With this paradigm we are ensuring it would be more beneficial to just use the DEX to trade your tokens. The astute among you may point out that time locks on collateral actually prevent this assurance because the time value of assets is an unknown... and well, you're right. No system is prefect... and HoneyComb will strive to be better at managing DEX transaction, and can with the help of everybody who's voted for our funding proposals (SPK and HoneyComb alike).
Conclusion
That's really it. Attacks here can only alter fork protected internal data... or the managed collateralized external funds on Hive. There should be no valuable attack possible. And thus far coding errors have only lost peanuts that have been returned when asked. (See yesterday's blog for an example)
Thanks for supporting me, my software, and it's communities. Looking around you'll see we are in a much better place than "fiat" promises alone.
The rewards earned on this comment will go directly to the people( @steemadi ) sharing the post on Twitter as long as they are registered with @poshtoken. Sign up at https://hiveposh.com.

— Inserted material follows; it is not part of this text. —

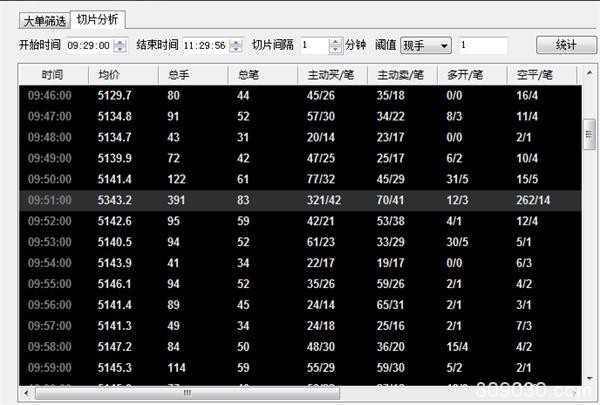Increase the 开始时间 with up arrow
600x405 pixels.
120,42
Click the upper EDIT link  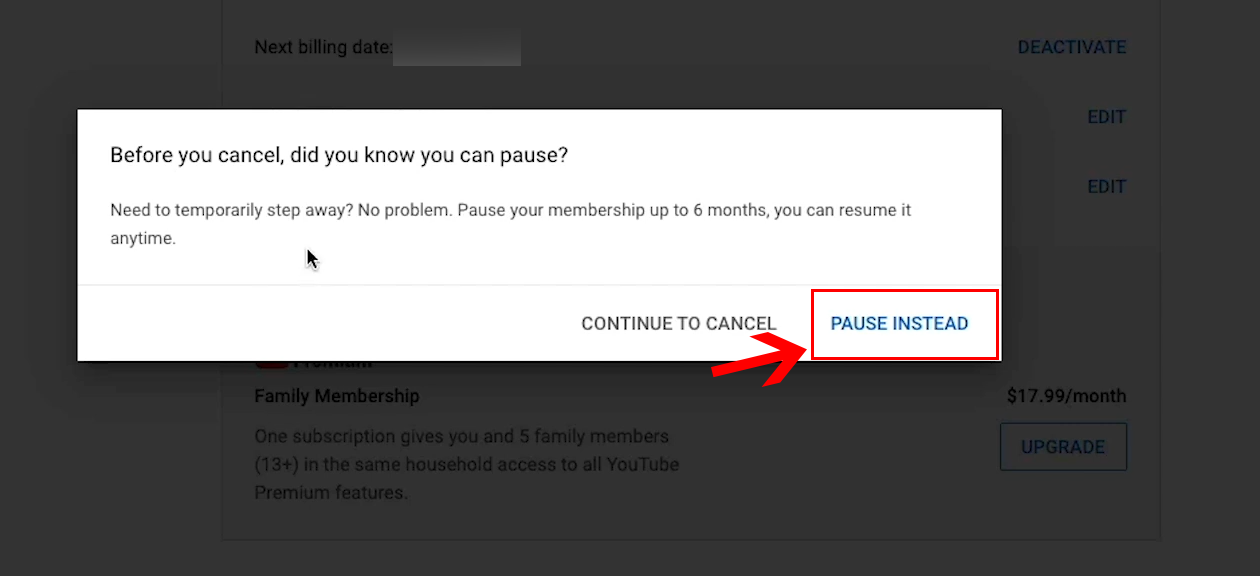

Its really exciting work youre doing.
'there should be no valuable attack possible'
.....thats too cool. The whole thing reads a bit like an Oceans eleven film where theyre breaking down the impossible nature of the vault they are about to heist. It would take some insane hijinx to break in to the DLUX vault : ) hehe
A very interesting read.
I'm wondering why the collateral is needed. Proof-of-stake systems typically don't depend on the validator nodes having any stake. The community is the one that has to stake and thus gains governance power to vote for the nodes. If a node does anything malicious, the community will immediately unvote it. So what prevents nodes from colluding and stealing lots of funds and disappearing? In my understanding, the thing that prevents that is that every exchange runs its own node, so even if there is collusion, the colluders can't sell the stolen tokens anywhere. They won't gain anything, they'll just destroy their reputation and lose future rewards.
Is that your understanding also? Why do you see the nodes locking collateral as necessary?
This part isn't delegated proof of stake. It's more or less pure proof of stake to get assigned control of the multi-sig wallet. the ecosystem as a whole can be delegated proof of stake, but due to the external nature of the hive tokens there will always be certain limits and other things we can't program to overcome.